I'm not sure you have a good grasp on the meaning of the word "recent". A recent theory, by definition, must differ from the consensus.

> There is no credible theory to that effect.

https://www.biorxiv.org/content/10.1101/2024.03.13.584607v2

Granted, they don't say "Finland". They say "the northeast along the Baltic coastline".

HeinzStuckeIt 5 hours ago | parent [-]

Yes, I’m afraid that you are still misunderstanding the research. Your linked article speaks about gene flow associated with the movement of pre-Proto-Germanic speakers to Scandinavia, but later Proto-Germanic formed in southern Scandinavia according to the longstanding consensus. This is clearly spelled out in the abstract: “Following the disintegration of Proto-Germanic, we find by 1650 BP a southward push from Southern Scandinavia.”

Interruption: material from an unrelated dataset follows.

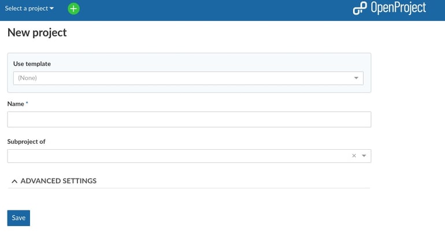The image size is (445, 237).
Task: Click the required asterisk beside Name
Action: [27, 103]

There’s no new theory here at all, just some nice archaeogenetic evidence to support a quite traditional view. FWIW, I work in a closely related field and am constantly reading Germanic–Finnic and Baltic–Finnic contact literature, and I can assure you this is old-hat stuff.

sebmellen 10 hours ago | parent | prev [-]

Bingo

testdelacc1 9 hours ago | parent | prev [-]

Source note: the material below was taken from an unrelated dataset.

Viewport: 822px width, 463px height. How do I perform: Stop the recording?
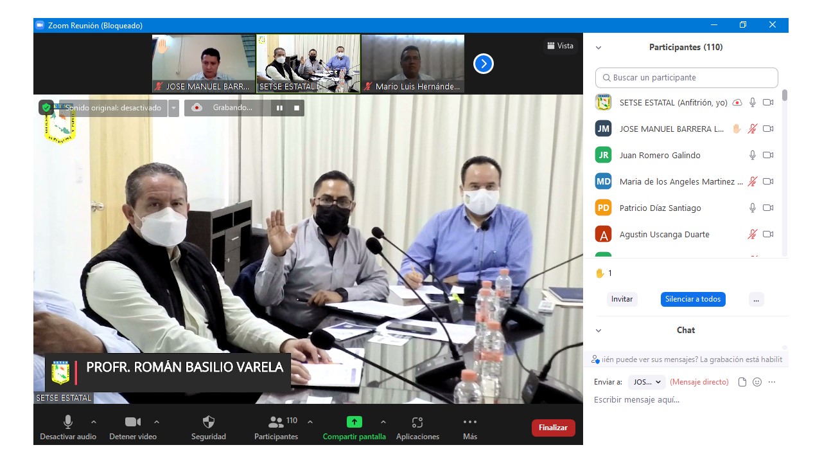(297, 108)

> Perhaps there are not many instances in history where one country has gone out of her way to be friendly and cooperative with the government and people of another country and to plead their cause in the councils of the world, and then that country returns evil for good

Jawaharlal Nehru (India’s Prime Minister), on the day that China launched an unprovoked surprise war against India in 1962. It was a crushing victory for China, and they grabbed all their territory they wanted. More can always be said but here’s a 2 minute video that explains the war - https://youtu.be/zCePMVvl1ek

You know how Mao said diplomacy flows from the barrel of a gun? That wasn’t a metaphor. That is PRC policy since 1949.